L'esthétique de ce monde de robot est dénuée de toutes contingences. Dans "Comment vont les affaires ? ", une gigantesque usine de savon, sorte d'entité mécanique composée de rouages et d'ouvriers, installée sur toute la surface d'une planète, finit par prendre goût à la fabrication du savon, au point qu'elle y met tout son art, toute sa puissance, tout son temps, qu'elle néglige la quantité au profit de la qualité, qu'elle ne produit plus qu'une savonnette par mois, puis par an, puis par siècle. Peu importe, la fabrication du savon est devenue un art puisqu'elle n'a plus d'utilité, plus de sens immédiat autre que la satisfaction de l'artiste.

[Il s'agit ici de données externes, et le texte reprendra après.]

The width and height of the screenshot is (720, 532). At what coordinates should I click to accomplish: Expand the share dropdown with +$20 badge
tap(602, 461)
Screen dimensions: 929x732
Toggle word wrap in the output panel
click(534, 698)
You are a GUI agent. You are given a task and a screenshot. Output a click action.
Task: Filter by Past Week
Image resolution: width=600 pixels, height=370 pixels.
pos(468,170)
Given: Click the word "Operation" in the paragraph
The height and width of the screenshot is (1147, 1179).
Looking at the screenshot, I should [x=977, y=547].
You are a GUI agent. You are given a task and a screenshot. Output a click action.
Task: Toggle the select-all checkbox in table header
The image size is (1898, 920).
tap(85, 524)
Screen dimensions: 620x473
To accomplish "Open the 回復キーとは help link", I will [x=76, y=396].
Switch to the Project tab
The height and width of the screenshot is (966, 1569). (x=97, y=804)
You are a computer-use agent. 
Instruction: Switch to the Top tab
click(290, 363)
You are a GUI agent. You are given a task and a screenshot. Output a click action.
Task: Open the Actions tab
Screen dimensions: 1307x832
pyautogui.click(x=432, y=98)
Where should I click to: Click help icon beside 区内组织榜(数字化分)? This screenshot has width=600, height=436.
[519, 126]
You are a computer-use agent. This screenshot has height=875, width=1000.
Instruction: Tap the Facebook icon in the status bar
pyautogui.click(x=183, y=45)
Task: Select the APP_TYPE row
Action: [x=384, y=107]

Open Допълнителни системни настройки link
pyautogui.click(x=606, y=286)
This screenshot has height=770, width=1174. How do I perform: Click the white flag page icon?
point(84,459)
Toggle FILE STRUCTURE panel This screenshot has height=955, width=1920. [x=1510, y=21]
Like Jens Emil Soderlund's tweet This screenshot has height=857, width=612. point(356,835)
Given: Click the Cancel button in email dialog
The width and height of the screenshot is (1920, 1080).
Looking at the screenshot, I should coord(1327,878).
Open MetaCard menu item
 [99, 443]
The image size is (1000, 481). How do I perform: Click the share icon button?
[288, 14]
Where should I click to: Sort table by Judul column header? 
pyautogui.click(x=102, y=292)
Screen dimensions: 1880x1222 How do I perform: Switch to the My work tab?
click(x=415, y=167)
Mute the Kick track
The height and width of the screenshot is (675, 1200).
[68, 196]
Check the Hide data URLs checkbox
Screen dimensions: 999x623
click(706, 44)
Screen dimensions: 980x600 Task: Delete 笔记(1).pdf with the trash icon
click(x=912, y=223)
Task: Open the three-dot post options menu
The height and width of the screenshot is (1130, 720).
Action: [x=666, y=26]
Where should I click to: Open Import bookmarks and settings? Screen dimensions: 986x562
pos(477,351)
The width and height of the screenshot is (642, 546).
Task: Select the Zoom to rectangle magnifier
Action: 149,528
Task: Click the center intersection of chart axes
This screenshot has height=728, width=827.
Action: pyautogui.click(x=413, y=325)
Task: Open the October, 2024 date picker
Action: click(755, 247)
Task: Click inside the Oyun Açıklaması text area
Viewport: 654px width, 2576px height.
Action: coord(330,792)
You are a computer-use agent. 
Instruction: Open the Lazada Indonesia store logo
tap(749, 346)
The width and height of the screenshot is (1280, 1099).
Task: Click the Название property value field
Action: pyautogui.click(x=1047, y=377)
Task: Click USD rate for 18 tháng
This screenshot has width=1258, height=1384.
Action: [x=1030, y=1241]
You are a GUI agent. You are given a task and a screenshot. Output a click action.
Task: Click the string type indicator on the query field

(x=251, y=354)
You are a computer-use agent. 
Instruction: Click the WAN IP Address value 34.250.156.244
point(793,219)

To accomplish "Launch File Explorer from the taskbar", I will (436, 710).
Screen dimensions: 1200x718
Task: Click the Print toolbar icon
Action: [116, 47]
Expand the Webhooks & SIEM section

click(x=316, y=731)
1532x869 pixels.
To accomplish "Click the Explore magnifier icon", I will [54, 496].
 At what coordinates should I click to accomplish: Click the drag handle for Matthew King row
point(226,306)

La beauté des personnages de Sternberg, humains ou robots, est comparable à celle de ces colonnes naturelles de pierre, sculptées par le vent, qui dominent certains déserts de la Terre, et qui sont le résultat mathématique d'un hasard implacable et du jeu inexorable de lois physiques, une seule et même chose. Qui donc osait dire que le hasard est l'antithèse de la beauté, puisque les paysages que les hommes admirent en sont le produit ? Ainsi Sternberg, au travers de l'extrême artificiel, retrouve-t-il peut-être l'extrême naturel, mais un naturel dont l'homme s'était détourné. Or, c'était de l'homme que Sternberg voulait s'évader ; il a examiné les humains et pesé son écœurement. Il connaît maintenant les limites de sa prison. Il l'abandonnera demain en se penchant sur ses frères les robots.